## Work required:
Of the lines listed below, return exactly those that run from the line containing "Given: Open the Playback menu" through the line containing "The width and height of the screenshot is (1024, 540).", both included.

Segment Start: Provided records

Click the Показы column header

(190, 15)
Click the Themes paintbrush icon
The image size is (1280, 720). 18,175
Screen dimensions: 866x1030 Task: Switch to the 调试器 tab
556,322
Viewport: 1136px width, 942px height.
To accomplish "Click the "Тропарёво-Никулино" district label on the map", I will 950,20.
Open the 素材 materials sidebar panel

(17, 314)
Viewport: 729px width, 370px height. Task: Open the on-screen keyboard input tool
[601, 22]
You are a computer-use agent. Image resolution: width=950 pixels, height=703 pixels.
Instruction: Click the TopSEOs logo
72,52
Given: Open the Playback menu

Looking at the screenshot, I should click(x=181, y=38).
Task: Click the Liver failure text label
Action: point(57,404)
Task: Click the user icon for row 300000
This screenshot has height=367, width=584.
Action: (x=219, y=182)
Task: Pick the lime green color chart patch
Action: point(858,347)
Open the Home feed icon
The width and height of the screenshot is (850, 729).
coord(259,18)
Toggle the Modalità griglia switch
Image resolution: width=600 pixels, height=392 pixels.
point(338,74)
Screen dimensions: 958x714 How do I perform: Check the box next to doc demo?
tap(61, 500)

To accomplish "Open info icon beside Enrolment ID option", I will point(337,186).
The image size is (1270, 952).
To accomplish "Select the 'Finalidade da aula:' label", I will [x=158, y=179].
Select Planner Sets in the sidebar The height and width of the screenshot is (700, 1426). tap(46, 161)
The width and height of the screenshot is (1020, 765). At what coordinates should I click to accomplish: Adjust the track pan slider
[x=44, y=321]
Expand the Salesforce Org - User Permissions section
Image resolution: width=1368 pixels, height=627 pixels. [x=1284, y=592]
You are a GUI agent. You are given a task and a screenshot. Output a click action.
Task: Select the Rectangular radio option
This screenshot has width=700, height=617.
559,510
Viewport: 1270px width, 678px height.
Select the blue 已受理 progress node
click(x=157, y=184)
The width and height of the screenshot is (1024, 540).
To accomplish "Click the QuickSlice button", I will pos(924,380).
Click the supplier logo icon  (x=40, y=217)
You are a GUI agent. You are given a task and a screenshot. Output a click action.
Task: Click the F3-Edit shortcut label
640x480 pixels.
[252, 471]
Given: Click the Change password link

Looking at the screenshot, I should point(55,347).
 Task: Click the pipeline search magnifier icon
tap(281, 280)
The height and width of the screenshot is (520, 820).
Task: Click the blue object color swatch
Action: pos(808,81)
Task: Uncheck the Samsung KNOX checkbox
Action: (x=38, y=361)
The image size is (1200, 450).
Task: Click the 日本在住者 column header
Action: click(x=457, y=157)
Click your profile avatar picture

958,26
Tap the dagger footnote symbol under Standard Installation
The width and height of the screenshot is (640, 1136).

Segment End: Provided records

## Output for this exercise:
Given: Open the Playback menu

Looking at the screenshot, I should click(x=181, y=38).
Task: Click the Liver failure text label
Action: point(57,404)
Task: Click the user icon for row 300000
This screenshot has height=367, width=584.
Action: (x=219, y=182)
Task: Pick the lime green color chart patch
Action: point(858,347)
Open the Home feed icon
The width and height of the screenshot is (850, 729).
coord(259,18)
Toggle the Modalità griglia switch
Image resolution: width=600 pixels, height=392 pixels.
point(338,74)
Screen dimensions: 958x714 How do I perform: Check the box next to doc demo?
tap(61, 500)

To accomplish "Open info icon beside Enrolment ID option", I will point(337,186).
The image size is (1270, 952).
To accomplish "Select the 'Finalidade da aula:' label", I will [x=158, y=179].
Select Planner Sets in the sidebar The height and width of the screenshot is (700, 1426). tap(46, 161)
The width and height of the screenshot is (1020, 765). At what coordinates should I click to accomplish: Adjust the track pan slider
[x=44, y=321]
Expand the Salesforce Org - User Permissions section
Image resolution: width=1368 pixels, height=627 pixels. [x=1284, y=592]
You are a GUI agent. You are given a task and a screenshot. Output a click action.
Task: Select the Rectangular radio option
This screenshot has width=700, height=617.
559,510
Viewport: 1270px width, 678px height.
Select the blue 已受理 progress node
click(x=157, y=184)
The width and height of the screenshot is (1024, 540).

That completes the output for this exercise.